Sunday, September 4, 2011

The Road, Reading Blog #1 - The Colors of the Wind

This novel is one of the most hopeless I've ever read. The setting, the plot, the characters -- all of the color and life in this world has dulled to gray. The tiny hopeful vignettes that pepper the story are surrounded and overcome by the general destruction at every turn. And if you don't believe that anyone would write such a sad and despairing novel, I have ample proof.

Let's begin with the setting, which is mainly centered around the titular road that they walk on, day in and day out. Roads, you know, are black, so this is a very fitting path for travelers in a world where nights are "dark beyond darkness and the days more gray each one than what had gone before" (3). Indeed, the novel itself seems to follow this pattern, with pages more bleak each one than what had gone before, and with more convoluted syntax, too -- and missing apostrophes! Do you have any idea how insanely aggravating it is to be reading something that boasts of a Pulitzer, and a major motion picture, but lacks basic copy-editing? It's supposed to be a #1 National Bestseller, for Pete's sake! But no, the man "wasnt sure" and he "hadnt kept" (4). It gets better a ways in, when he says things like "Let's go" (17) and "it's too far" (20), but I really -- I really digress. Sorry. Like I was saying, the world is entirely colorless in its present state. It's all "ashen scabland" and "wet gray flakes" of snow with "gray slush" and worst of all, "Black water running from under the sodden drifts of ash" (16). It's entirely pathetic, is my point here. Really, the only bit of color is a ham that's "deep red" with blood, and that still looks "like something fetched from a tomb" (17) so it doesn't do much for the color scheme.
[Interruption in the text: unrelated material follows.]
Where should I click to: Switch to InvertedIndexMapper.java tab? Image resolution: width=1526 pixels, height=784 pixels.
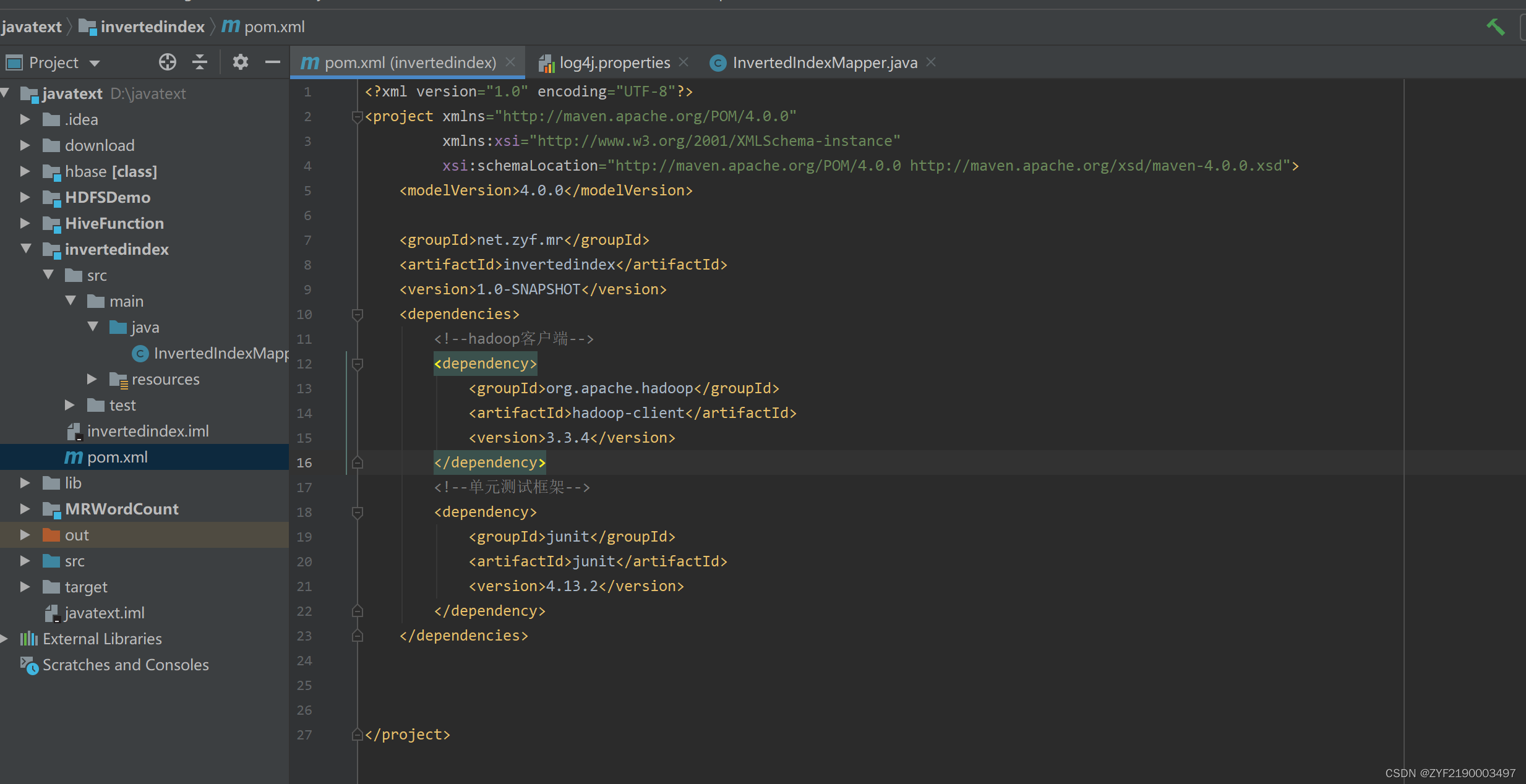point(824,62)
Anyway, I think that's enough evidence on the setting -- all of the descriptions of things becoming raw and black in the rain are too depressing to quote anymore. Let's talk about the man's dreams, instead, because those have whole rainbows in them, and nothing is covered with ash. He has dreams, and flashbacks, about almost everything, from the previous wonders of nature, to his old love life, and family memories from his childhood. And they're full of adjectives, with "yellow leaves" by a lake (13) and "a green and leafy canopy" for a bride (18). Really, these could be downright pleasant, happy memories for the man to share with his son or call up for strength in times of weakness -- but the dreams only serve to deepen his depression, and solidify his feelings of loss in his new reality. After recalling a nice romantic date, he thinks to himself, "freeze this frame. now call down your dark and your cold and be damned" (19). He's not happy to have lived -- he's cursing his damnation, as if he's already died and gone to hell. Maybe he has, because he can't be happy, can't appreciate his dreams, that he knows are "so rich in color" only because, well, "how else would death call you?" (21). I don't think death needs to call him at all. If not for his son, he'd already be there.